* Start Data to process *
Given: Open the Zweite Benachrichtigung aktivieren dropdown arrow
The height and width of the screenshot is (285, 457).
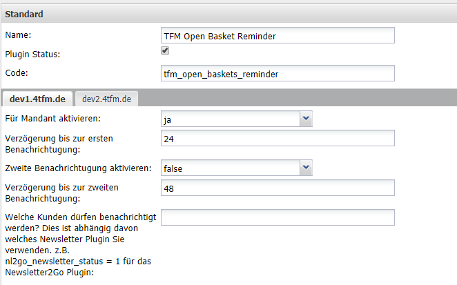Looking at the screenshot, I should 306,167.
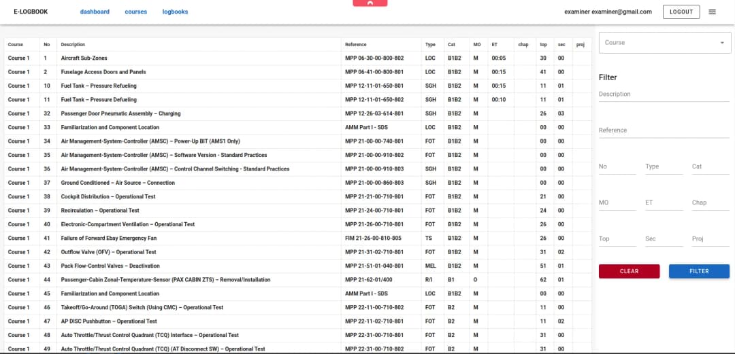Click the Chap filter input

pyautogui.click(x=710, y=202)
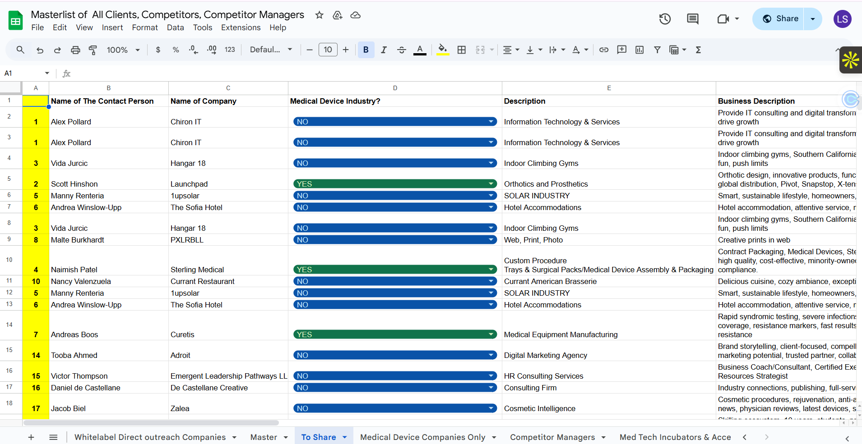This screenshot has height=444, width=862.
Task: Click the font size input field
Action: [x=328, y=50]
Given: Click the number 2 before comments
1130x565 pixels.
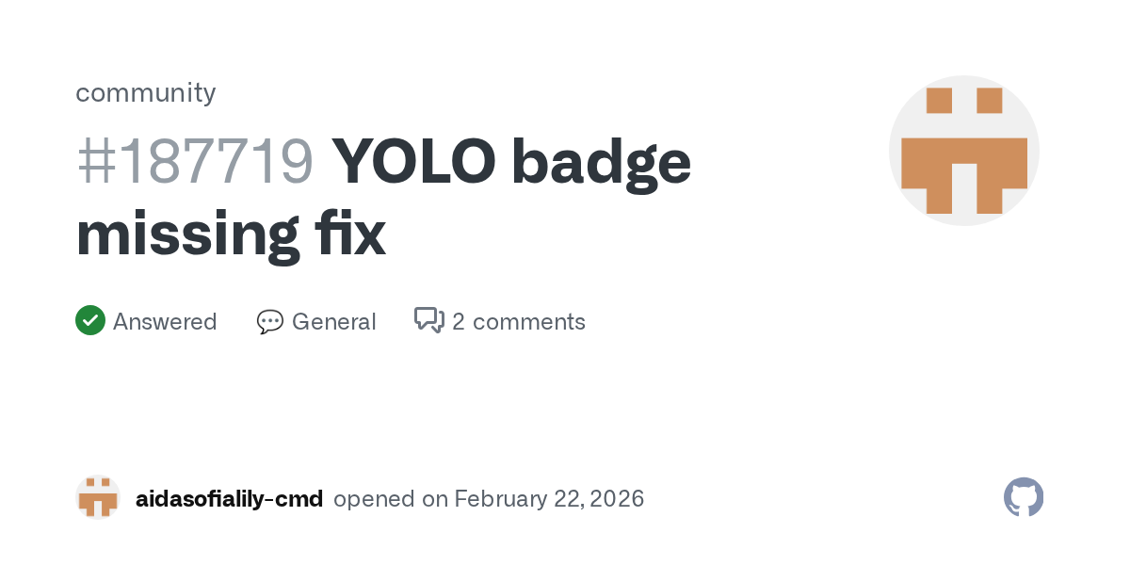Looking at the screenshot, I should [459, 322].
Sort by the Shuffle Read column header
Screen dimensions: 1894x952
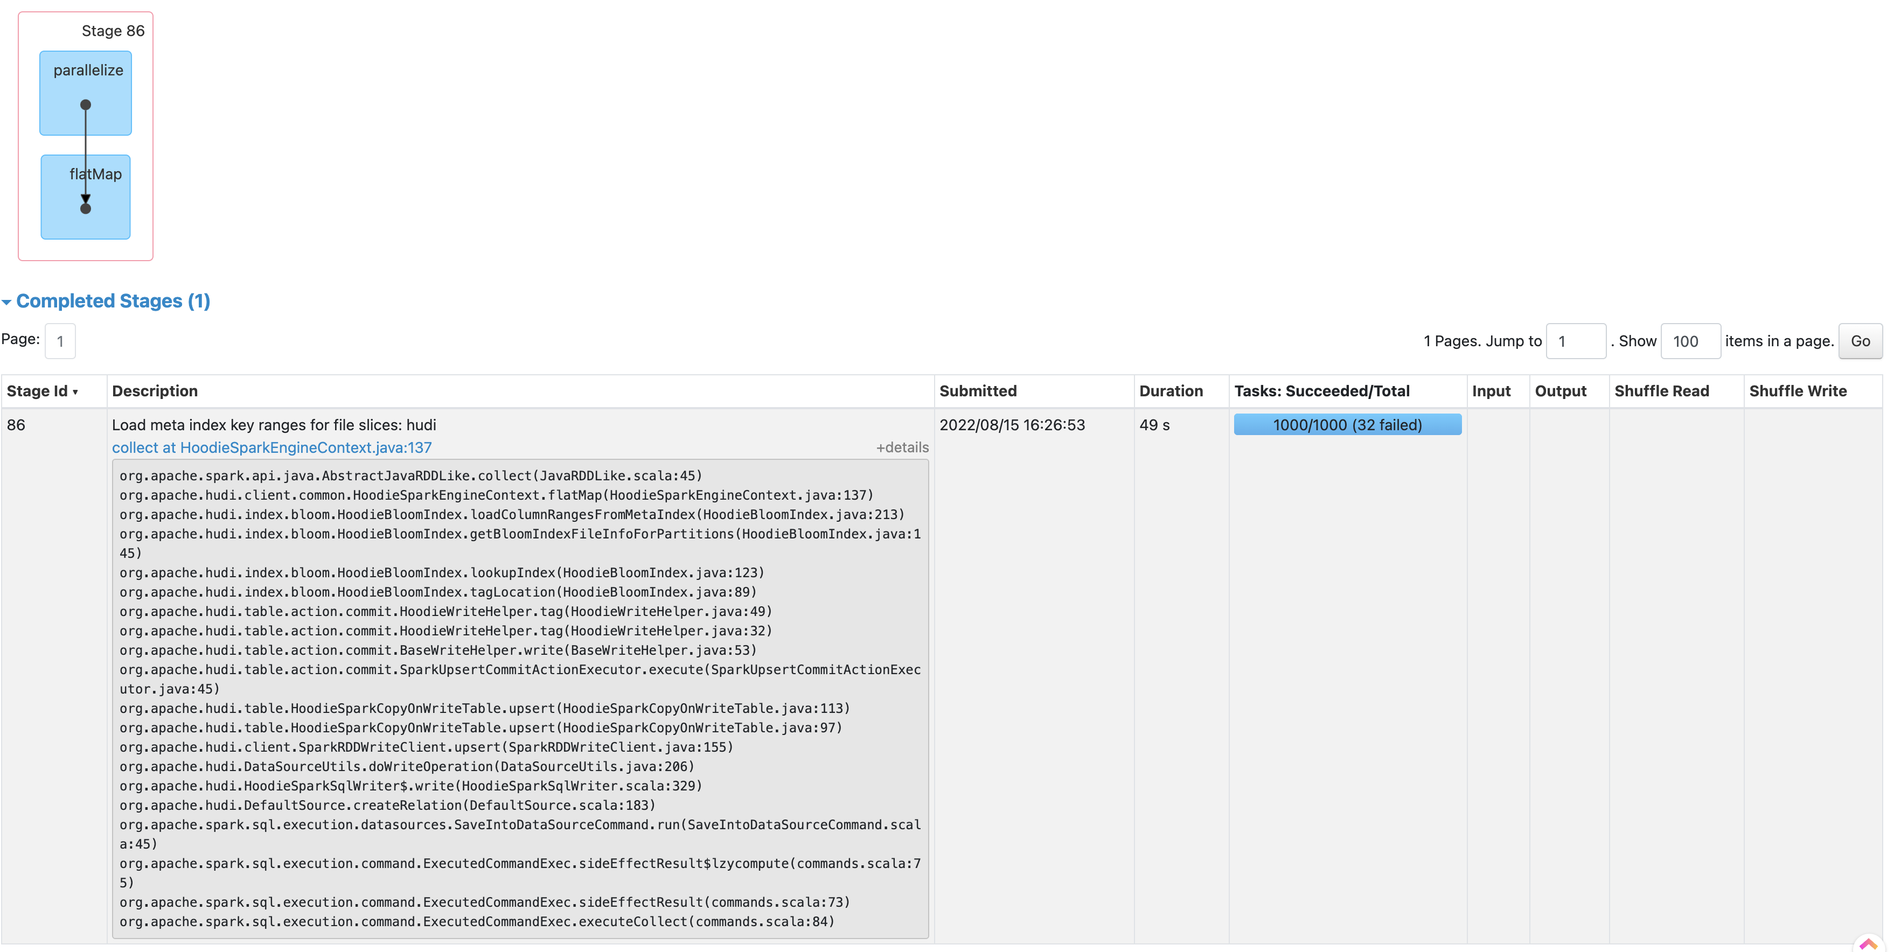(1661, 391)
* End Data to process *
Copy all of the records above word for word, but leave out the pictures.

- [Answer for the task]
Given: Open the Zweite Benachrichtigung aktivieren dropdown arrow
The height and width of the screenshot is (285, 457).
Looking at the screenshot, I should 306,167.
Click the Chap filter input

pyautogui.click(x=710, y=202)
This screenshot has height=444, width=862.
Task: Click the font size input field
Action: [x=328, y=50]
Given: Click the number 2 before comments
1130x565 pixels.
Looking at the screenshot, I should [459, 322].
Sort by the Shuffle Read column header
Screen dimensions: 1894x952
(1661, 391)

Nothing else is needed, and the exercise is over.